Exercise goal: Transcribe exactly, and only, the lines that fall between the line containing "You are a computer-use" and the last line of the material, both ends included, omitting any pictures.

————————

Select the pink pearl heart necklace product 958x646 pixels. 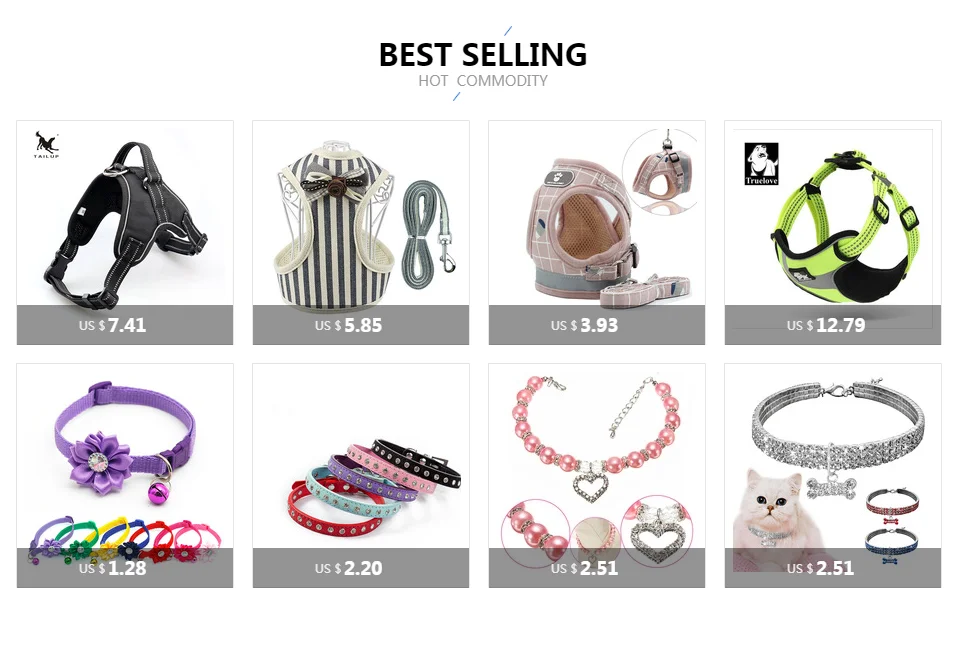596,475
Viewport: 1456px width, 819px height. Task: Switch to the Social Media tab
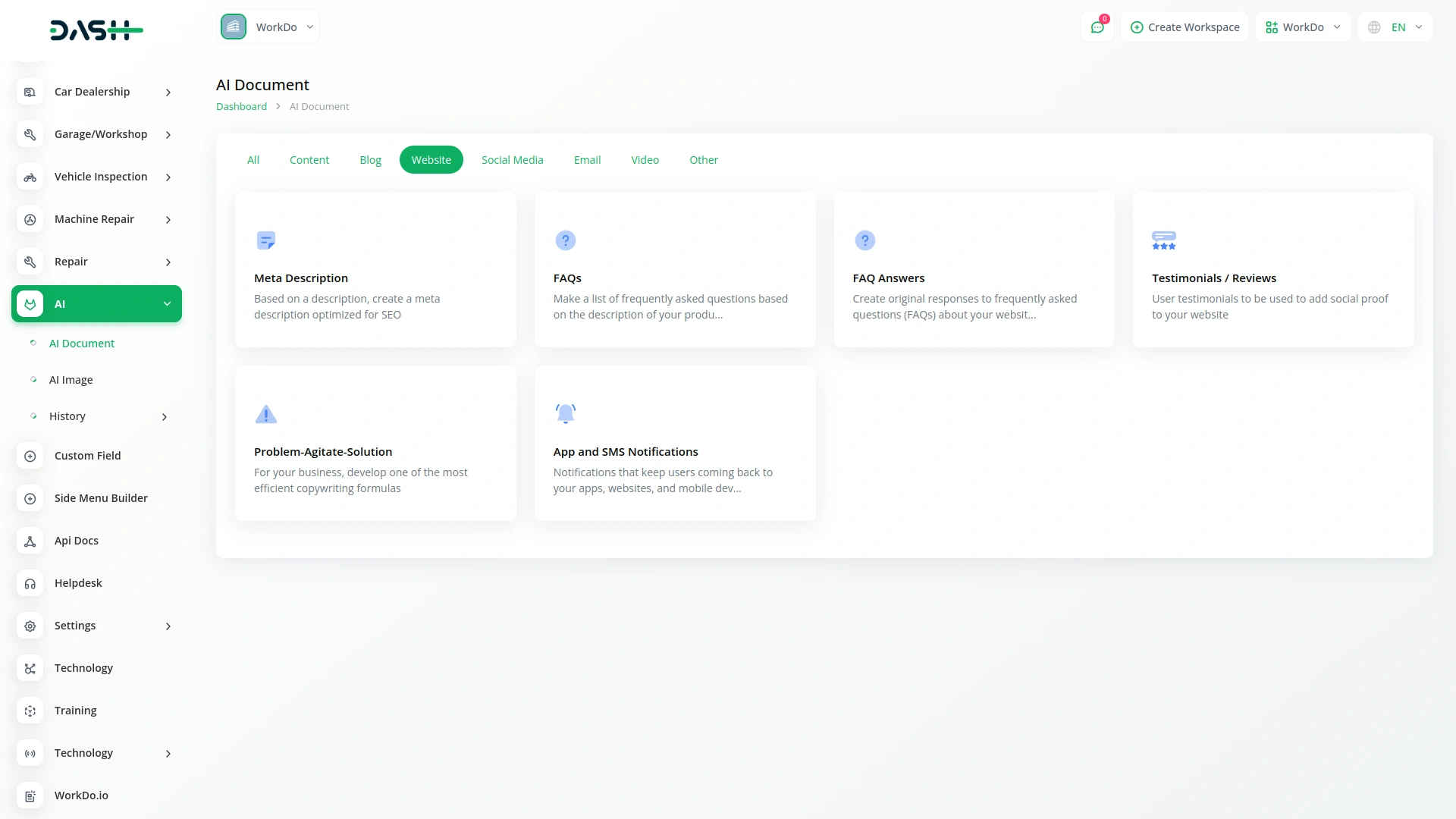(512, 160)
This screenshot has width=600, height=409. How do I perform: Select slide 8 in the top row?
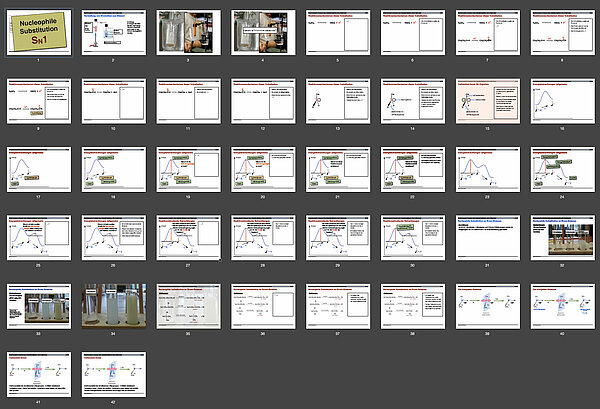562,32
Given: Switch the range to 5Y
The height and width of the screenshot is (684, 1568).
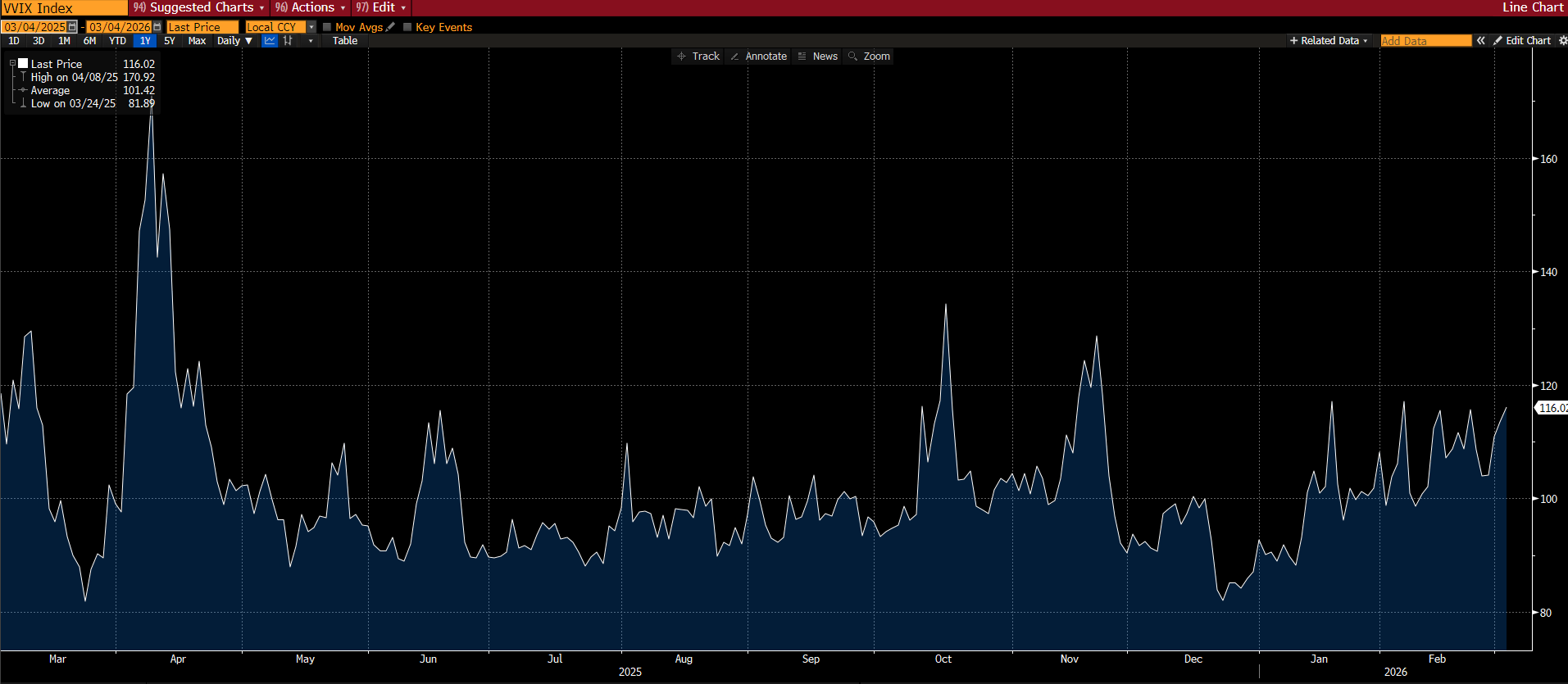Looking at the screenshot, I should coord(170,40).
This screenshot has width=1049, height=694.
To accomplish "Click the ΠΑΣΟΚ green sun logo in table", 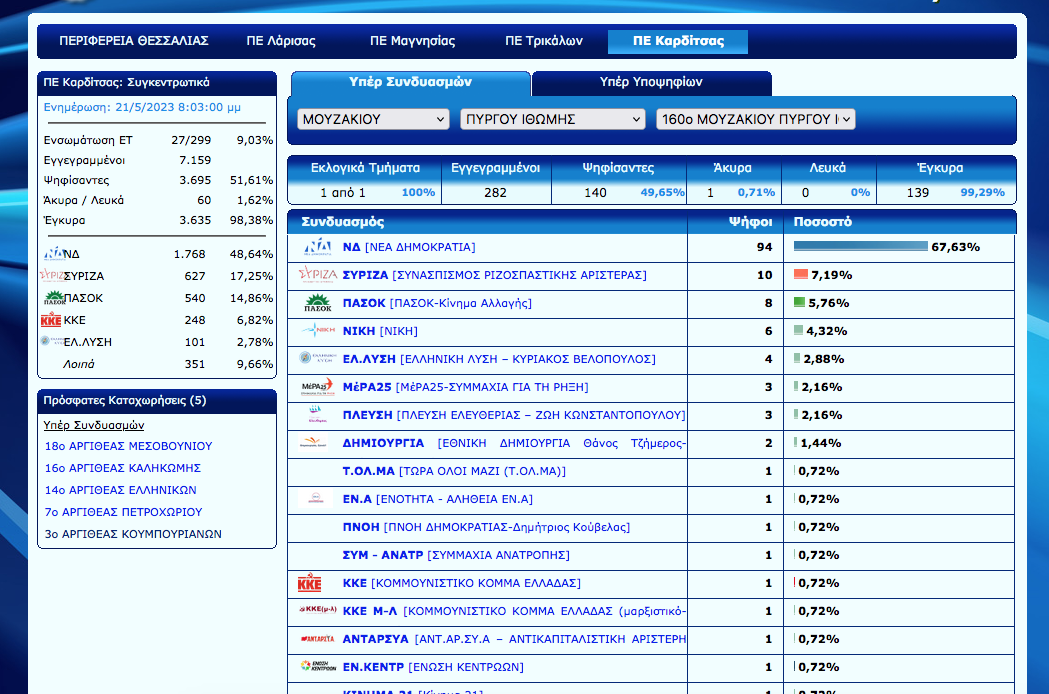I will 318,303.
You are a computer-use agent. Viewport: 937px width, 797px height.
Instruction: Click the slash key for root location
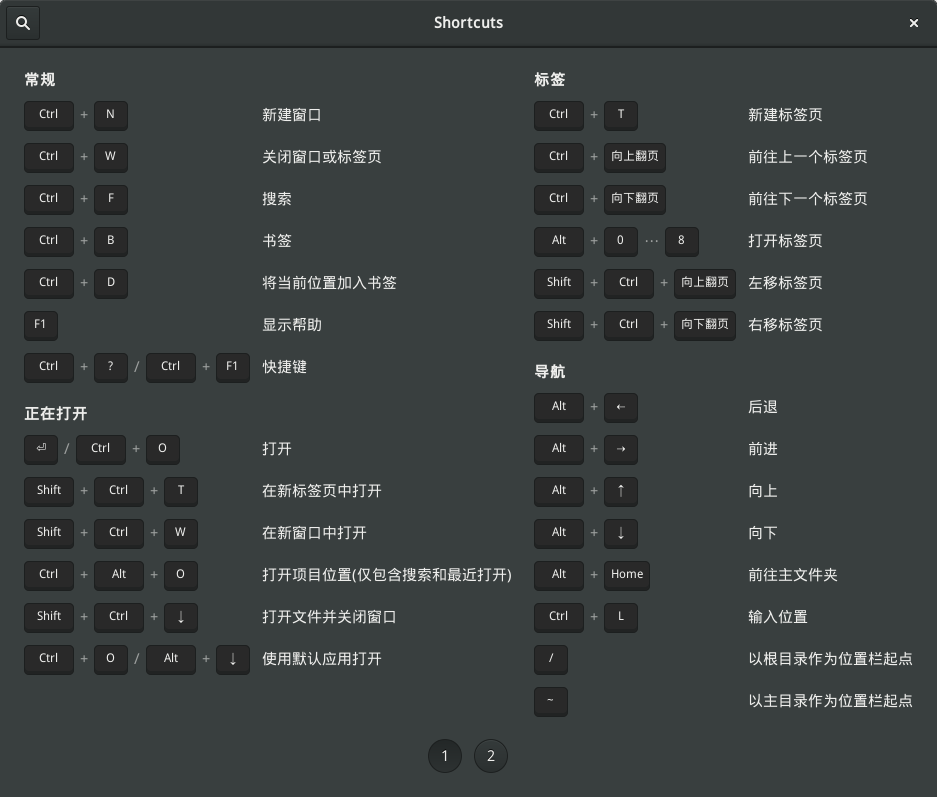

————————

Task answer:
You are a computer-use agent. Viewport: 937px width, 797px height.
Instruction: Click the slash key for root location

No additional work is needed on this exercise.